Ilyas Kherbouch, surnommé « Ganito », 21 ans, a réussi à s'évader de la prison de Villepinte durant le week-end dernier. Cette échappée audacieuse n'a été possible qu'avec la complicité de deux complices habillés en policiers, munis d'un faux mandat. Étrangement, l'administration pénitentiaire a mis près de deux jours avant de réaliser l'absence du détenu.
Kherbouch, considéré comme le cerveau d'une série de home-jacking violents visant des personnalités telles que Gianluigi Donnarumma ou le chef cuisinier Simone Zanoni, a échappé à la vigilance des autorités pénitentiaires. L'administration n'a même pas suspecé son évasion, croyant qu'il avait simplement été replacé en garde à vue.
Le mode opératoire des évadés était soigneusement planifié : deux hommes se sont présentés au greffe de la prison, revêtus d'un uniforme policier et munis d'un faux document émanant d'un juge d'instruction. L'administration, visiblement habituée à ce type d'extraction, a remis le détenu sans effectuer de vérification minutieuse. Cette négligence a été critiquée par Yoan Karar, représentant du syndicat FO pénitentiaire, qui a déclaré : "Nous fonctionnons encore sur papier, c'est archaïque."
Cette évasion rappelle d'autres cas notoires, notamment celle de trois Corses en 2001, qui avaient utilisé un faux fax pour s'enfuir.

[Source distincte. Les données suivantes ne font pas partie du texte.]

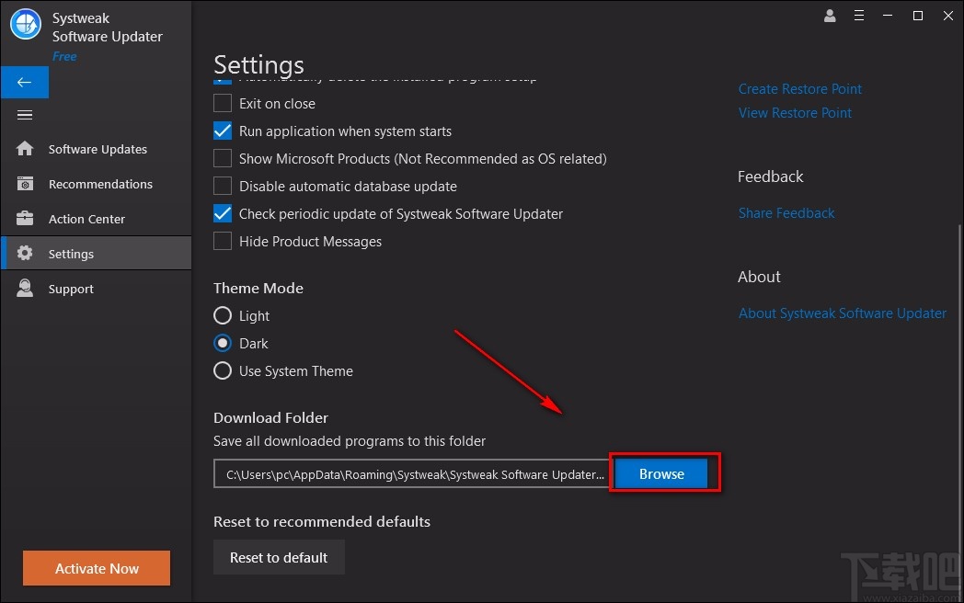Open the Create Restore Point link
Viewport: 964px width, 603px height.
799,89

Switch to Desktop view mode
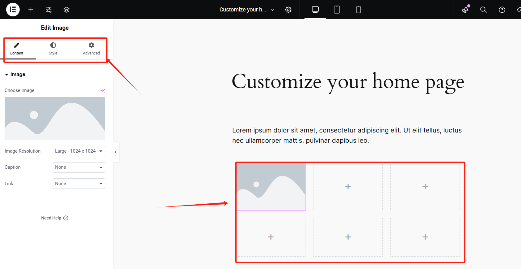pos(315,10)
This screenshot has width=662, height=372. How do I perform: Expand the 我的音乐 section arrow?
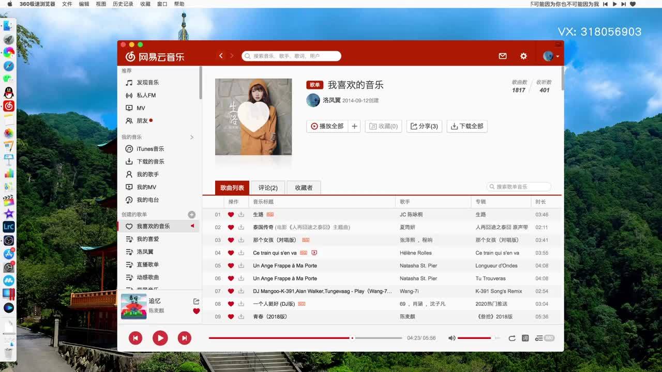click(192, 137)
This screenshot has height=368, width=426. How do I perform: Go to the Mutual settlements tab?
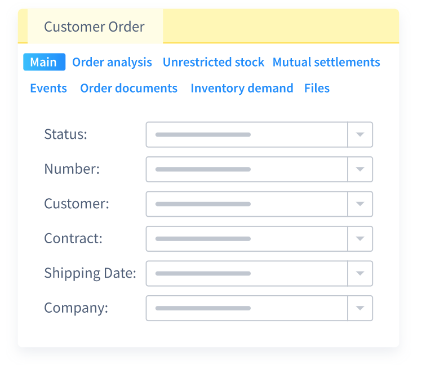coord(326,62)
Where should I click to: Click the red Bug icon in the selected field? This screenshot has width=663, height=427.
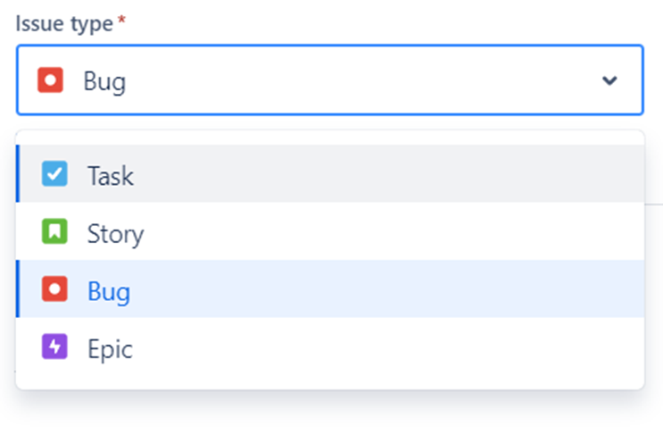pos(50,80)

La recherche d'Ilyas Kherbouch est en cours, mais les autorités sont déjà sous pression. Le Monde a rapporté que les méthodes de Kherbouch incluent des recrutements via les réseaux sociaux et des intimidations, mettant en lumière la dangerosité grandissante du détenu.
Des sources indiquent également qu'un de ses complices, impliqué dans l'affaire ayant conduit à l'agression de Donnarumma, s'est tragiquement suicidé derrière les barreaux, victime des menaces perpétrées par Kherbouch. Une situation inquiétante qui soulève de nombreuses interrogations sur la sécurité au sein des établissements pénitentiaires en France.